2. A way to stop infinite monitoring chains: Who grades the graders? Montioring
  unsupervised test takers raises the specter of endless graders or monitors.
  By having a logic of unsupervised evaluation, we can stop those infinite
  chains. We can verify that pairs of classifiers are misaligned, for example.
  Take a look at the "Logical Alarms" Jupyter notebook.

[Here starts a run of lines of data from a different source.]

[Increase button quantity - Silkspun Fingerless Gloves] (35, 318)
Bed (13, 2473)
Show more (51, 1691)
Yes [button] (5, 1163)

3. Jury evaluation theorems: Jury decision theorems - when does the crowd
  decide wisely? - go as far back as Condorcet's 1785 theorem proving that majority
  voting makes the crowd wiser for better than average jury members. The NTQR
  package contains the first jury evaluation theorem - when does the crowd
  evaluate itself wisely? It turns out it does this better than majority voting
  can decide. This has important consequences for how we shoud design
  safer Ai systems. Check out the "Evaluation is easier than decision"
  page.

>**Warning**
This library is under heavy development and is presently meant only
for research and educational purposes. AI or any safety engineering is
not solvable by any one tool. These tools are meant to be part of a broader
safety monitoring system and are not meant as standalone solutions.
NTQR algorithms are meant to complement, not supplant, other safety tools.